On a quelques éclaircissements sur « la saga rocarolesque ». On apprend qu’il s’agit d’une chanson diatonique, enfant naturel né de la rencontre du coca-cola et du rock-and-roll dans la tête de tante Judith. Pour en savoir plus ( ?), il faut lire la mise en mots faite par André Minvielle. On hésite entre le dadaïsme et le lettrisme d’Isidore Isou.
L’album s’ouvre et se clôt sur deux versions de Jacaranda. La première est tendue comme un filet de voix fragile et obstiné ; la seconde, dite intégrale, est superbe, entre tension et légèreté. Elle est jouée par le trio, Perrone, Di Donato, Méchali.

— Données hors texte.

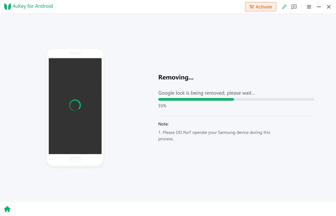Click the loading spinner on phone screen
Screen dimensions: 336x216
(75, 105)
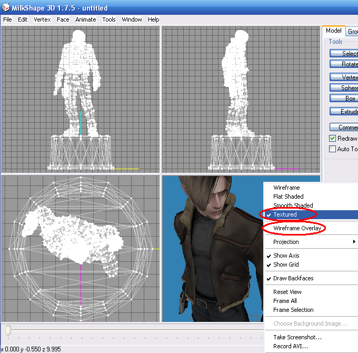Click the Select tool button
Viewport: 358px width, 353px height.
(x=345, y=53)
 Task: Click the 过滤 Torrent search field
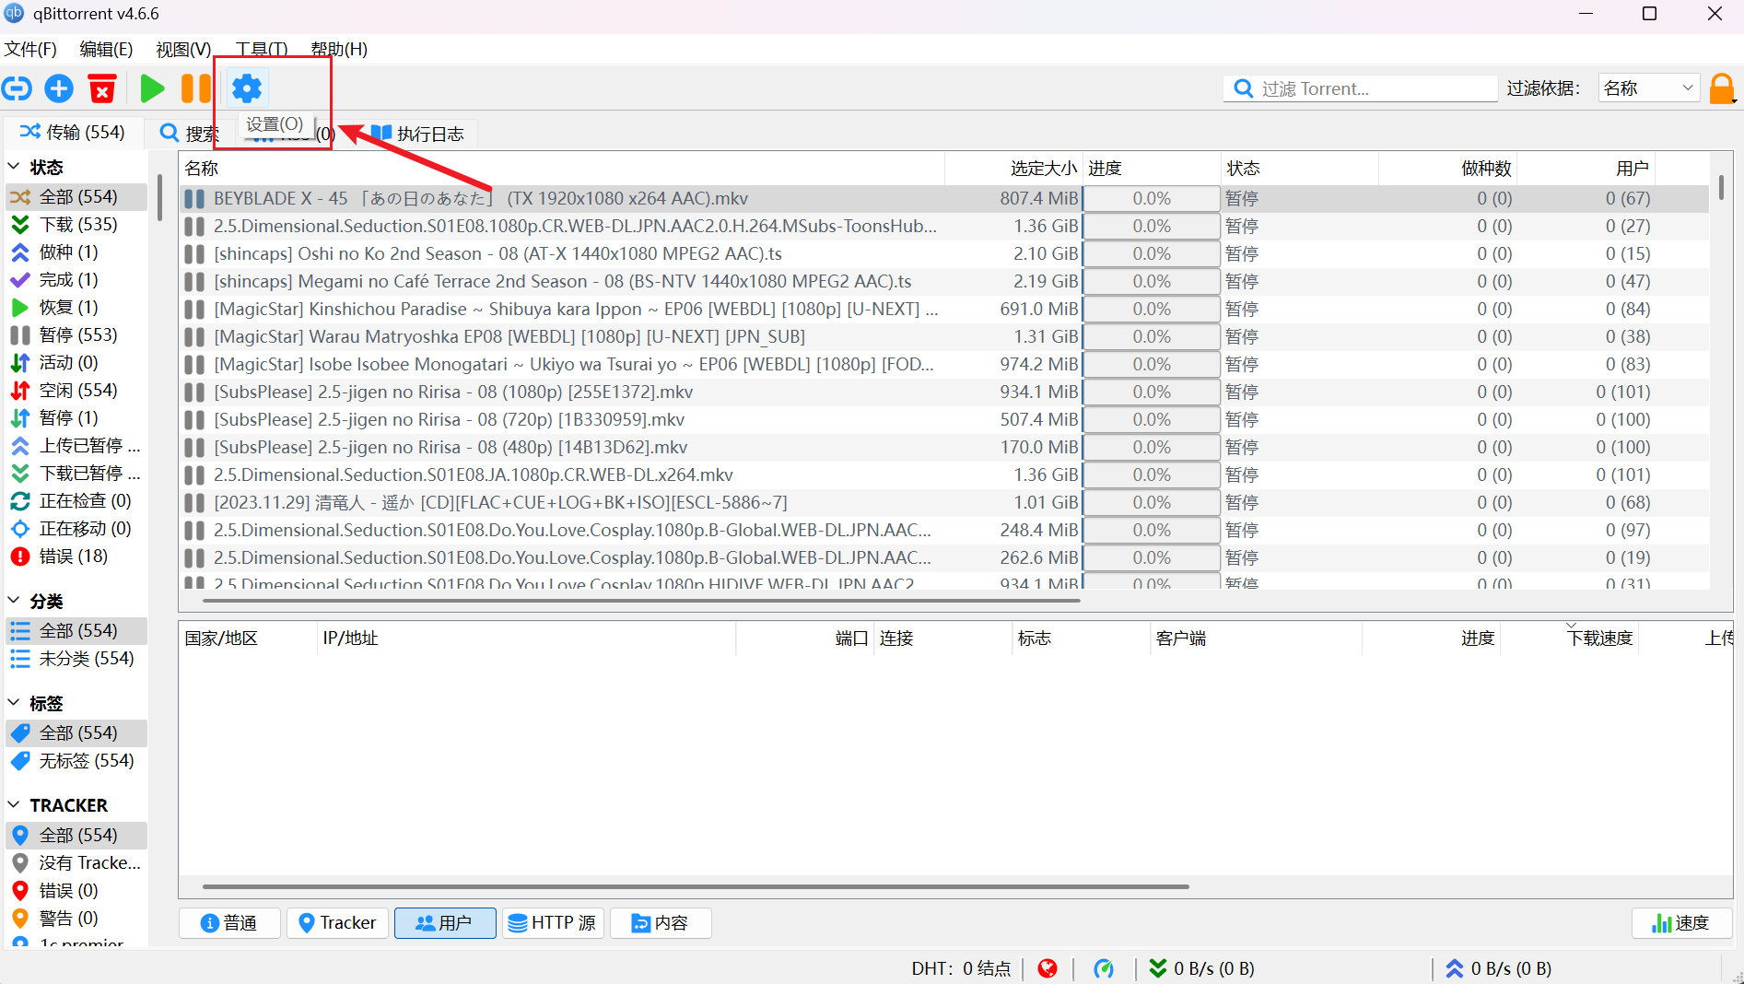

Suivant une habitude maintenant bien ancrée, on retrouve trois enchaînements, dont deux me touchent particulièrement :
- Suite Cinéma. La voix du public est très émouvante. Perrone s’y accorde, l’accompagne, la suit, puis il prend la direction, donne la voie et ainsi de suite… Ce dialogue m’a fait penser à ce grand moment où Raul Barboza joue, « Live at Montmagny », une version de La foule qui dit à l’évidence ce que peut-être un moment de communion entre un musicien et disons, non pas des spectateurs, mais plutôt les participants à un concert. Le mot acteur prend ici tout son sens.
- Suite pour « Tire-au-flanc », une marche, une java, une valse… Musique pour un film muet ! Cette suite me semble préfigurer les disques à venir.
On ne peut terminer sans mentionner encore l’amitié et la fidélité. Uzeste musical, « sans qui la réalité de mes rêves artistiques et musicaux ne serait pas la même ». Toujours rendre ce que l’on doit à qui a donné. Quant aux compagnons, on les a déjà tous rencontrés : Marie-Odile Chantran, Jacques Di Donato, Bernard Lubat, Jean-Louis Méchali, André Minvielle, Raphaël Sanchez. Une famille par cooptation.